### Your assignment:
Write the line that contains "Select the Magic" and each one after it, word for word, ending with the final line of the data.

Segment Start: Data under study

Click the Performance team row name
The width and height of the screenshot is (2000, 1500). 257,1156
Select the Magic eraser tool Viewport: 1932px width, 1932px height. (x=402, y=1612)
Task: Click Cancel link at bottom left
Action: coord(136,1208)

Segment End: Data under study

### Solved exercise:
Select the Magic eraser tool Viewport: 1932px width, 1932px height. (x=402, y=1612)
Task: Click Cancel link at bottom left
Action: coord(136,1208)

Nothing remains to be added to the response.